Op 22 september 2025 heeft de Rechtbank Zeeland-West-Brabant uitspraak gedaan in een strafzaak tegen een minderjarige verdachte, geboren in 2010, die beschuldigd werd van diefstal met geweld. De zaak werd behandeld met gesloten deuren op 8 september 2025, waar de officier van justitie, mr. H.E. Thijssen-De Haze, en de verdediging hun standpunten presenteerden. De verdachte heeft samen met een ander een telefoon van een slachtoffer gestolen, waarbij geweld is gebruikt. De rechtbank oordeelde dat de tenlastelegging geldig was en dat de officier van justitie ontvankelijk was in de vervolging. De verdachte heeft een bekennende verklaring afgelegd, en de rechtbank achtte het feit wettig en overtuigend bewezen.
De rechtbank heeft de verdachte veroordeeld tot een werkstraf van 60 uur en een voorwaardelijke jeugddetentie van een maand, met een proeftijd van een jaar. Bij de strafoplegging is rekening gehouden met de ernst van het feit, de persoonlijke omstandigheden van de verdachte, en het advies van de Raad voor de Kinderbescherming. De rechtbank heeft vastgesteld dat de verdachte niet eerder is veroordeeld en dat er een laag recidiverisico is, maar dat er ook risico's zijn die politiecontacten in de toekomst kunnen vergroten. De rechtbank heeft de verdachte aangesproken op zijn gedrag en de gevolgen daarvan voor het slachtoffer en de samenleving.

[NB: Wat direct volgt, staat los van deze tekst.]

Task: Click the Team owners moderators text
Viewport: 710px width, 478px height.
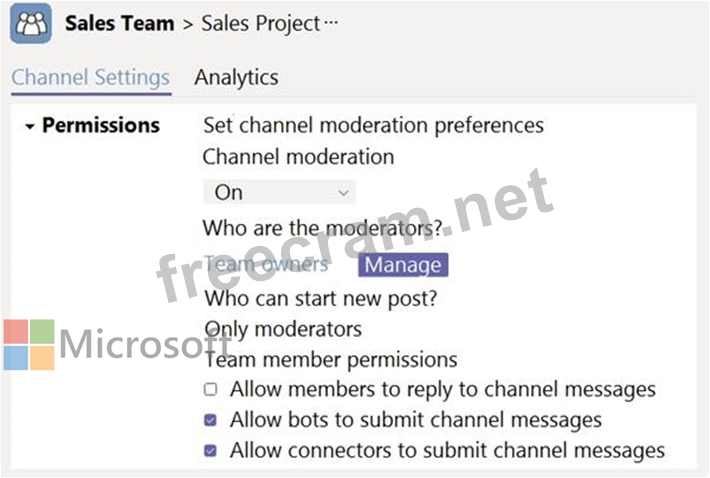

De beslissing is gebaseerd op verschillende artikelen van het Wetboek van Strafrecht, en de rechtbank heeft de verdachte schuldig bevonden aan diefstal, gevolgd van geweld, gepleegd door twee verenigde personen. De rechtbank heeft de verdachte veroordeeld tot de opgelegde straffen, met de voorwaarde dat hij zich gedurende de proeftijd niet schuldig maakt aan een strafbaar feit. Het vonnis is uitgesproken door de meervoudige kamer, bestaande uit drie rechters, en is openbaar gemaakt op 22 september 2025.